One of the reasons I love yalit is the coming of age theme that runs throughout it. Coming of age stories come in all shapes and sizes--naturally, because our lives have many different problems and concerns. At the core, coming of age stories are looking at identity and transitions. Transitions from childhood to adolescence to adulthood...and, well, I believe we are all transitioning all the time so coming of ages stories are relevant to all of us.
Although these stories can come across as melodramatic or angst-y at times, I think they are pretty awesome. Coming of age stories allow us to learn something about the human experience. They give readers the ability to play out different scenarios in their mind, to explore new ideas and to see how other people experience the world--and they are often very beautiful.
One of my favourite coming of age stories is Converting Kate. What I love about this book is the theme of religion--a rarely tackled topic in the coming of age genre. Transitioning to adulthood is a time of exploration when trying out new ideas and ideologies is like exercise for the mind--totally essential for your health. This book beautifuly illustrates this experience.

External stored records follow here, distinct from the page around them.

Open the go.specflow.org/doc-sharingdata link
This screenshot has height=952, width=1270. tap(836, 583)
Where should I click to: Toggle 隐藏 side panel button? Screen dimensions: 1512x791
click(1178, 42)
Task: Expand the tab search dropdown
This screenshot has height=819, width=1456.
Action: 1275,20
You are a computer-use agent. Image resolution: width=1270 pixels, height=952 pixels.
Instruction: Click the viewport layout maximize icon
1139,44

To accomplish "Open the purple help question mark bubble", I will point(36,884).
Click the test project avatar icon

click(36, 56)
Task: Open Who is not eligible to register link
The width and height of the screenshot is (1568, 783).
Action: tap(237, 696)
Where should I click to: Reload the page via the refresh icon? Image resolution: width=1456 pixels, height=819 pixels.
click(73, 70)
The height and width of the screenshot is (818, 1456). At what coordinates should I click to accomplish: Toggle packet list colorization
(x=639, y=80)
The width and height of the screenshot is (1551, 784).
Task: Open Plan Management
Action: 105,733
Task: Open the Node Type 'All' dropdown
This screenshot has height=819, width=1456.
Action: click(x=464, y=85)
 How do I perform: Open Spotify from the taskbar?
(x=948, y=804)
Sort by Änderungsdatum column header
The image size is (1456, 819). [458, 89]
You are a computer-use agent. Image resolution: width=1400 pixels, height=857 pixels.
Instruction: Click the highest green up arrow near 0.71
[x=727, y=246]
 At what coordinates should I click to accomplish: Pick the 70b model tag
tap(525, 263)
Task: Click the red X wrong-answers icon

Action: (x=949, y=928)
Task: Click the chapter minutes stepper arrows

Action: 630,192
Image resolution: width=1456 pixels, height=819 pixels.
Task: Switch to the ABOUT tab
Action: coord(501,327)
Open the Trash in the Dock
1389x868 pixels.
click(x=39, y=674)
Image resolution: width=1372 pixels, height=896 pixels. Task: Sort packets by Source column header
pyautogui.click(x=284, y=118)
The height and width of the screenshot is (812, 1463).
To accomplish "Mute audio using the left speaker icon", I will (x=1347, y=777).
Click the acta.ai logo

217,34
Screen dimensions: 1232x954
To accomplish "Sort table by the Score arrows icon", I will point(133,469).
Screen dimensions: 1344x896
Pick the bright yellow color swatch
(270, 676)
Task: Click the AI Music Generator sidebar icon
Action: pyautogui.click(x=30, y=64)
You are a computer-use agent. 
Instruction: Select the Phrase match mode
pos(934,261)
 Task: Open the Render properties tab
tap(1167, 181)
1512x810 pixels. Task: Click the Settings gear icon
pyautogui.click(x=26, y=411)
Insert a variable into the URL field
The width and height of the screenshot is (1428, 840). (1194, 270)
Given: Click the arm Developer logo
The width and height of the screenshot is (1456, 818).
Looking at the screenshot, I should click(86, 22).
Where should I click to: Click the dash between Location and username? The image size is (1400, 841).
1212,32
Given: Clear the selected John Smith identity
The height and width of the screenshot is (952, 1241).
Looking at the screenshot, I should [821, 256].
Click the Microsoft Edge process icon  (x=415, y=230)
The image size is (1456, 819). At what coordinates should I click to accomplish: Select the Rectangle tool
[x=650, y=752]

Converting Kate explores the effects of being raised in a strong religious tradition. 16-year-old Kate's world is rocked when her father passes away and she is torn from her home in Arizona. She and her fundamentalist mother move to Maine to help her Aunt run a bed and breakfast. Thrust into a new community and grieving her father, Kate, who has long been questioning her faith, begins to reveal her true feelings to her mother. Having been raised in the fictitious Church of the Holy Divine, Kate has followed a long list of commandments unwaveringly--only reading church-approved materials, always wearing a skirt, never going to the mall, fasting every Sunday and the list goes on and on and on. For the first time Kate refuses to go to church, igniting a lasting debate with her mother. Kate's inner conflict is illustrated through her narrative of sorting through her thoughts and feelings and pulling her own ideas away from the inner dialogue of her church. Kate emerges as a strong-willed, independent thinker and realizes that there is more to the world than her very censored, sheltered upbrining allowed her to explore.
It's a lovely depiction of the difficult and common experience of the faith crisis by debut author, Becky Weinheimer.
As I said, religion is a rarely tackled topic in the coming of age genre--have any good reads to suggest?